Hint: To convert Celcius to Kelvin, add 273 degrees.

**3. Each of the** `game` **arrays represents how many points were scored that game by each player on the team**

**Create an array of each player's average number of points scored, using element-wise arithmetic and broadcasting.**

In [159]:
game1 = np.array([6, 26, 18, 10])
game2 = np.array([12, 24, 28, 8])
game3 = np.array([14, 30, 22, 14])

totals = game1 + game2 + game3
average = totals / 3

**4. What would the averages look like if each player had scored twice as many points during the last game?**

**5. The array** `book_pages` **represents how many pages each book has, and** `book_hours` **represents how long it took to finish the book.**

**Which book was most difficult to read, based on its pages-per-hour reading rate?**

In [None]:
book_pages = np.array([320, 173, 532, 801, 275])
book_hours = np.array([  3,   2,   6,  19,   4])

### Extra Credit
---
**1. Numpy also provides handy functions for creating arrays, such as** `np.random.randint()`. **The function takes three inputs: the lower bound, the upper bound, and the number of random numbers you want. For example:**

np.random.randint(1,10, 3) ---> array([1, 3, 9])

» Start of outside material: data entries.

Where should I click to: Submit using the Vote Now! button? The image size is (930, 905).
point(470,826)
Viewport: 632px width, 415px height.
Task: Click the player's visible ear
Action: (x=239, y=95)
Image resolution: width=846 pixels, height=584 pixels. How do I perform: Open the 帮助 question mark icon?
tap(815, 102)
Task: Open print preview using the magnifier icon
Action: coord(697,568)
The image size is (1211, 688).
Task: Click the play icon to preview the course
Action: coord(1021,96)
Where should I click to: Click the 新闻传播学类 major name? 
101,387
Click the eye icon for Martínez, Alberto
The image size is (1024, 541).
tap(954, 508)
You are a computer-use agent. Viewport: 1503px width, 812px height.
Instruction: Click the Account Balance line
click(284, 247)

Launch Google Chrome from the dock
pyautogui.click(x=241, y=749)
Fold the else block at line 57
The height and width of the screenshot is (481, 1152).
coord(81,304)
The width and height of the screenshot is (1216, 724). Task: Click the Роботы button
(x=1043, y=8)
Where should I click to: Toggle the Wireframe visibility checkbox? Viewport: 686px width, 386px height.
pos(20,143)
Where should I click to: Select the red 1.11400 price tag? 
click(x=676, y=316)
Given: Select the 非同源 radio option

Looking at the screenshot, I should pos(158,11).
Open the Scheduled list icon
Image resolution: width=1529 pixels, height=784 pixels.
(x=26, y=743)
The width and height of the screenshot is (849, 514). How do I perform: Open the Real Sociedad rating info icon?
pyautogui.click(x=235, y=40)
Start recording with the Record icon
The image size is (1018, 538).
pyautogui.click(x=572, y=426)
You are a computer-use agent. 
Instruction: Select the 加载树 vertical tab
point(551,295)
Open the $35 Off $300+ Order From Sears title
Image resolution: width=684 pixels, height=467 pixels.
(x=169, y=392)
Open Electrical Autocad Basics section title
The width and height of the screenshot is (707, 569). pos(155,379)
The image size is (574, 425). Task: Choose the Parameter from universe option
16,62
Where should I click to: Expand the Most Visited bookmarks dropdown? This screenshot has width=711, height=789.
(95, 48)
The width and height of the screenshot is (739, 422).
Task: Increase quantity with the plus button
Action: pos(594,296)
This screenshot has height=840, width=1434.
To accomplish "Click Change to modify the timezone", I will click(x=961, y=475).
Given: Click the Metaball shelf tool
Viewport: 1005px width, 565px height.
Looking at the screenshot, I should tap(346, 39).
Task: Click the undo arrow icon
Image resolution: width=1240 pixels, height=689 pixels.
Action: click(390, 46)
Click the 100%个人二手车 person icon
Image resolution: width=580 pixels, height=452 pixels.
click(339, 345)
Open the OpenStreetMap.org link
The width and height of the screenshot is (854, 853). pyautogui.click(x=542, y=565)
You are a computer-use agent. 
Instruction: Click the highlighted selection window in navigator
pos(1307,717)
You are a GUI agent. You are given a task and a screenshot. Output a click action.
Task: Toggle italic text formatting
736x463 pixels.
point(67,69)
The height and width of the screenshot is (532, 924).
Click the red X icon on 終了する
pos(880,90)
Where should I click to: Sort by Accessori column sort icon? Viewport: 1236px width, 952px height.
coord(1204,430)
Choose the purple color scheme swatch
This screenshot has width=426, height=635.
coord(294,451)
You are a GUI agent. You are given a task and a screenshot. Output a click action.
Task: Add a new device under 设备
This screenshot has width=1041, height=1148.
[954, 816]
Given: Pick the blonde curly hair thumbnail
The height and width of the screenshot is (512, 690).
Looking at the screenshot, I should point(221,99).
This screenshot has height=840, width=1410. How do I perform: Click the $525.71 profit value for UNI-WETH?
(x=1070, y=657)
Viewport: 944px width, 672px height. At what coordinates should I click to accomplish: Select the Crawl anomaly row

**How would you use** `randint()` **to simulate a turn in the game Yahtzee, which is played with 5 standard dice?** 

## II. Boolean Masks


### Warm Ups
---

**1. Create a boolean mask:** `int_array < 3`

**2. Filtering using a boolean mask:** `int_array[int_array < 3]`

array([0])

**3. Combining boolean masks with an OR operator:** `int_array[(3 < int_array) | (int_array < 7)]`

**4. Combining boolean masks with an AND operator:** `int_array[(3 < int_array) & (int_array < 7)]`

**5. Assignment using a boolean mask:** `int_array[int_array % 2 == 0] = 0`

### Exercises
---

**1. The array** `test_scores` **represents the final test scores for a class. How many students got at least 80 points on the test?**

In [132]:
test_scores = np.array([68, 95, 92, 73, 84, 90, 69, 75, 80, 82, 90, 85, 86, 64, 98])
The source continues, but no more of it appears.